This year we will be following the Gospel of Mark for the weekday Masses and Matthew for the weekend Masses. We know that the gospels were written long after the Resurrection of Jesus and were written through the filter of the Resurrection. These were written to tell the life of the risen one and what he means for us. Mark was not an Apostle and the first to write a Gospel. Matthew’s Gospel was written long after the apostle had died. Particular early Christian communities produced the Gospels. Life and events in these communities shaped some of the content and particular emphasis of each Gospel.
In today’s Gospel, (Jn 1:29) John the Baptist introduces us to Jesus as the “Lamb of God”. With this title we already see where this man’s life is headed. The “Lamb of God” meant sacrifice.

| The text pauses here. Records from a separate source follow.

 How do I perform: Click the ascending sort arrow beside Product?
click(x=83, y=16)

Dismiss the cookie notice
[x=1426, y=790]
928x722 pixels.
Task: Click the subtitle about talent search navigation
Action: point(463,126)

You recall the last plague given to Egypt was the death of the first born males of humans and animals. The Hebrew people had to prepare a meal with a lamb and the blood spread over the door. An innocent lamb was sacrificed and its blood was shed to spare the Hebrew people from death. Later, according to Old Testament law, animals were used as a blood sacrifice for sins. This ritual was used to demonstrate to the Israelites the seriousness of their sins. It was necessary for the priests to sacrifice animals to pardon the sins of the people. Hebrews (9:24), written after the resurrection of Jesus, says, “For Christ did not enter a man-made sanctuary that was only a copy of the true one; he entered heaven itself, now to appear for us in God’s presence.”
John, the Baptist, knew that Jesus was the Messiah that had been prophesied in the book of Isaiah (53:7), “He was led like a lamb to the slaughter, and as a sheep before her shearers is silent, so he did not open his mouth.” The Jews were awaiting his arrival and John recognized Jesus as the lamb sent by God to be both the Passover Lamb and provide the blood sacrifice for sin.
Hebrews (2:17), “For this reason he had to be made like his brothers in every way, in order that he might become a merciful and faithful high priest in service to God, and that he might make atonement for the sins of the people.”
Jesus Christ, by dying on the cross, nailed all of our sins to the cross (Colossians 2:14), cleansed us from a guilty conscience (Hebrews 10:22), freed us from condemnation and from the grip of sin over our lives (Romans 8:1-2), and assured those of us who believe in him to have everlasting life with him in heaven (John 3:16).